* Work to complete *
Reproduce the entire news piece on caries relapse in young children below, word for word and line for line.

### Excerpt to read

Microbiota and diet differentiate young children with caries relapse

Abstract

Free abstract

MedWire News: The microbiota of children treated for early childhood caries (ECC) who relapse is different from that of children who experience no later progression of caries, research shows.

Children who remained free of new caries during the year after therapy tended to show a reduction in Streptococcus mutans after treatment compared with those whose caries progressed, the US investigators report.

In addition to variation in the microbiota of children who experienced progression and those who did not, the children's diet clearly influenced their likelihood of treatment success.

Anne Tanner (Forsyth Institute, Cambridge, Massachusetts, USA) and colleagues comment: "We propose that severe ECC is a complex infection, with the possibility that the microbiota and diet may have different degrees of influence in different children."

The findings are based on plaque samples taken from 85 medically healthy children, aged 2 to 6 years, of whom 53 had severe ECCs and 32 were caries free.

The children's plaque was sampled at baseline and again at six and 12 months after restorative treatment and extraction.

Children who developed new caries by the 6 or 12 month assessment were no longer followed up.

######
### Data excerpt

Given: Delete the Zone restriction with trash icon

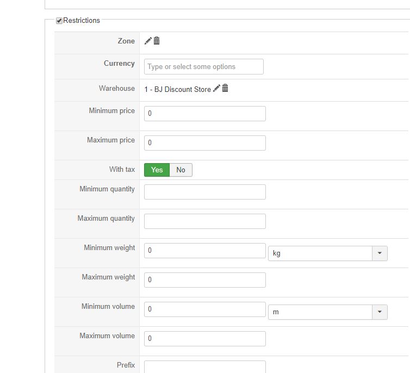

######

* Answer *
Microbiota and diet differentiate young children with caries relapse

Abstract

Free abstract

MedWire News: The microbiota of children treated for early childhood caries (ECC) who relapse is different from that of children who experience no later progression of caries, research shows.

Children who remained free of new caries during the year after therapy tended to show a reduction in Streptococcus mutans after treatment compared with those whose caries progressed, the US investigators report.

In addition to variation in the microbiota of children who experienced progression and those who did not, the children's diet clearly influenced their likelihood of treatment success.

Anne Tanner (Forsyth Institute, Cambridge, Massachusetts, USA) and colleagues comment: "We propose that severe ECC is a complex infection, with the possibility that the microbiota and diet may have different degrees of influence in different children."

The findings are based on plaque samples taken from 85 medically healthy children, aged 2 to 6 years, of whom 53 had severe ECCs and 32 were caries free.

The children's plaque was sampled at baseline and again at six and 12 months after restorative treatment and extraction.

Children who developed new caries by the 6 or 12 month assessment were no longer followed up.